Stephen said:
I realise that scripting languages do it, but they get to handle the
[] differently depending on whether its on the left side of an
assignment or not. They still complain if you try to read a
non-existent key.
Actually in many languages (such as for example PHP) relational maps
work exactly that way. That is, you add an element to the map by
"indexing" it with the key and assigning the element. This is a very
common idiom eg. in PHP.
I didn't know that, and on my first read of this I thought I'd
overgeneralised a principle from basically just Python to scripting
languages more generally. On second read, you are saying precisely
what I said - PHP is a scripting language, and it is doing what I said
is characteristic of scripting languages.
Maybe I worded my post awkwardly. To clarify...
C++ allows key:data insertion using "container [key] = data;". That
surprised me. I realise that scripting languages *also* do "container
[key] = data;", but they get to handle the subscripting differently.
Basically, scripting languages don't do a two stage process of insert
a key:default in the [], then overwrite the default with the data in
the assign. They merge the subscripting and assign into a single step.
For example, Python has separate magic methods for overriding a
subscripted read and a subscripted write. When C++ handles the
subscripting operation it doesn't even know that there is an assign.
For example...
std::map<int,int> mymap;
int var;
var = mymap [1];
Did the programmer really intend for var to get a random junk value
that was also assigned into mymap in a key=1:data=junk pair? Python
would know better since the assignment is on the wrong side of the
assignment, I assume PHP would as well, but C++ cannot since when it
handles the operator[], the method doesn't know how the returned
reference will be used. It returns a reference that might be used for
a read or a write, or which may not be used at all.
The two normal variants of operator[] aren't read and write - they are
const and non-const as follows...
const data_t& container:
perator[] const { ... }
data_t& container:
perator[] { ... }
The first shouldn't modify the container, and returns a reference that
will normally prevent the referenced value from being modified (with
various get-out clauses - mutable, const_cast, ...). This version is
called whenever the container is considered const.
The second returns a non-const reference which is equally valid for
both reading or writing the referenced data. This version is called
whenever the container is considered non-const, which is no clue as to
whether a read or write is intended.
The semantics of the first case ensure a const container is safe - you
can't modify a const container so you can't insert a key:default pair
and I assume an exception is thrown in that case.

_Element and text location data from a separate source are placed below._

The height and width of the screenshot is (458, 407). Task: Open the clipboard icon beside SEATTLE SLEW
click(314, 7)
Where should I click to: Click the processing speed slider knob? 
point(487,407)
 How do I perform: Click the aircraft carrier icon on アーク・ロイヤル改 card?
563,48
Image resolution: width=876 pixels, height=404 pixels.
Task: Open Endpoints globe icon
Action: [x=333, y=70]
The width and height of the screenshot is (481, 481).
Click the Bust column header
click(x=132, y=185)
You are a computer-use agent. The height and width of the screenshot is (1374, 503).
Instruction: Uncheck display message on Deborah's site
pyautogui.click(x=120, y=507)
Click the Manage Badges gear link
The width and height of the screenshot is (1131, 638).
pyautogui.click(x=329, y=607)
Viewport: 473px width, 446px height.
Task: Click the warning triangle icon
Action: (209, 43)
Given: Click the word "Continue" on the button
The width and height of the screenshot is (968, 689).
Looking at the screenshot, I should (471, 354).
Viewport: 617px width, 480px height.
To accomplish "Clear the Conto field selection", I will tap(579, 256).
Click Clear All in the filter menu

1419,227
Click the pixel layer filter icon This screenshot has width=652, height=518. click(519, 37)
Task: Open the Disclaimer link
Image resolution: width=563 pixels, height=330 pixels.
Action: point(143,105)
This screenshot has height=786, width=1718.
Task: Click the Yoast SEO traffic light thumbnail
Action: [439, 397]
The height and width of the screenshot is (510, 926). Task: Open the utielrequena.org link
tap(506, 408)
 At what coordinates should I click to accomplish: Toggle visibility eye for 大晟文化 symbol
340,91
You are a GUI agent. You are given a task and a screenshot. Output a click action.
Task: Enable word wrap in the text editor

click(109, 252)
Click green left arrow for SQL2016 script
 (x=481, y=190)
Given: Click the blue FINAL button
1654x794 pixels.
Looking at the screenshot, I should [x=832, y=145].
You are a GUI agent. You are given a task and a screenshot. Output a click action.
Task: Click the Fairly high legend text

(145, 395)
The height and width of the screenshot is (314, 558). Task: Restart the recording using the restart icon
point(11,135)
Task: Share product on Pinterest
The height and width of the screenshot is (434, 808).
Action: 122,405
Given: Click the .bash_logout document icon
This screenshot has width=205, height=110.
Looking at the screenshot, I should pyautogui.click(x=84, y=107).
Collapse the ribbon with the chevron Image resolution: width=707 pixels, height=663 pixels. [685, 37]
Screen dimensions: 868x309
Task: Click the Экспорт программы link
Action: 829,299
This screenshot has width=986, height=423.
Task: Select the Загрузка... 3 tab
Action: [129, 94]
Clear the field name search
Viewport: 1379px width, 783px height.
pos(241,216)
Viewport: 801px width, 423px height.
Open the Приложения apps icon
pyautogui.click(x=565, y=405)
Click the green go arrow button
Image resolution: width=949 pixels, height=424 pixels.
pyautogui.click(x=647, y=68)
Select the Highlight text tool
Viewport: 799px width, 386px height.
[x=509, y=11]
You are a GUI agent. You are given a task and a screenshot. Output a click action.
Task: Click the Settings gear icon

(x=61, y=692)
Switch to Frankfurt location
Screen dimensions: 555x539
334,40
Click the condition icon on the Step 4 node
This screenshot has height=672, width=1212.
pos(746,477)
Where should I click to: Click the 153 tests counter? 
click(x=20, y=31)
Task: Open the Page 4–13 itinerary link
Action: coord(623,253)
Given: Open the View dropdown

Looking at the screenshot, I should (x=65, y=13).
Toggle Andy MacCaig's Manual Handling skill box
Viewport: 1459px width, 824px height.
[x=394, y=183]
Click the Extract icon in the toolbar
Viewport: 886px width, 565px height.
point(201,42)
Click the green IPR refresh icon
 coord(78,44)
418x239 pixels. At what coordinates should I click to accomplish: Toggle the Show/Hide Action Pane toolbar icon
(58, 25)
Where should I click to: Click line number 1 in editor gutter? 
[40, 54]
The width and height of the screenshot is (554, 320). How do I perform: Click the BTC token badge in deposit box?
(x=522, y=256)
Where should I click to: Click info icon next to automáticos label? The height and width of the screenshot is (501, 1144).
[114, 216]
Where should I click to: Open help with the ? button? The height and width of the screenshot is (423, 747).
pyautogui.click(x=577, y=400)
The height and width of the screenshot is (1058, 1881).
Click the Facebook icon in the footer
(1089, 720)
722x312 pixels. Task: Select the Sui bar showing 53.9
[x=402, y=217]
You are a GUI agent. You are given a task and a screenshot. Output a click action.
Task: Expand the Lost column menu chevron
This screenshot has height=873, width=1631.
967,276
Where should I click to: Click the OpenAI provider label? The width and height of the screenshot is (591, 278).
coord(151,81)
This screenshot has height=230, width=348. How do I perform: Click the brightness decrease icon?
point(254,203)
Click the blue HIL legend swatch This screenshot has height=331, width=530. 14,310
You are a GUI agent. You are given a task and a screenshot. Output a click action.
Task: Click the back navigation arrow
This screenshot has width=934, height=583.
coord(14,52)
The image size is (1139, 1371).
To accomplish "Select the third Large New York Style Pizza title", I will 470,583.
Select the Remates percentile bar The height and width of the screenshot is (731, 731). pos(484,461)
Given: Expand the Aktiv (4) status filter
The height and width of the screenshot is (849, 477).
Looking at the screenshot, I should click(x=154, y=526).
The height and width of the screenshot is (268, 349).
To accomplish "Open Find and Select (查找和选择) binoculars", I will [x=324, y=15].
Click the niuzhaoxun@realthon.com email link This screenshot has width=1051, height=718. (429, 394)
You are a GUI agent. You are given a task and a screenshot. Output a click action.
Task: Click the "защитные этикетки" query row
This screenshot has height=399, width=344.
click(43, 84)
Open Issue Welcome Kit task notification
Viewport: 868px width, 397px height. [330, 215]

I should say that based purely on the method signature there is no
reason to ban inserts on subscripting - the container is non-const.
Even so, I feel that reserving the subscripting operator for cases
where the intent is to access an existing key would be better.
It might be "obvious" to you because you are used to think like that.
However, in many languages (such as PHP) it's obvious that you are
building a relational map by indexing it. That is, when you say:
myMap[key] = value;
First off, my criticism of that is that there's already a way to
express that intent in C++ - the insert method. When you already have
a way to express that intent, why make the intent of another notation
less clear (and reduce the opportunities for error checking to catch
problems) by mixing the two intents together.
insert cannot be used to access an existing key. Why allow operator[]
the dual role of both accessing existing keys and inserting new ones?
I always prefer a different notation for a different intent (within
reason) so that errors are caught instead of remaining hidden and
leading to garbage results being trusted.
It's subjective opinion, of course, esp. in where you draw the "within
reason" line, but there's a lot more to it than just "what I'm used
to".
Secondly, it's not something I simply got used through using some
other language at all, unless it was an old pre-standard version of
C++. I can't even name a language that uses the semantics I suggest.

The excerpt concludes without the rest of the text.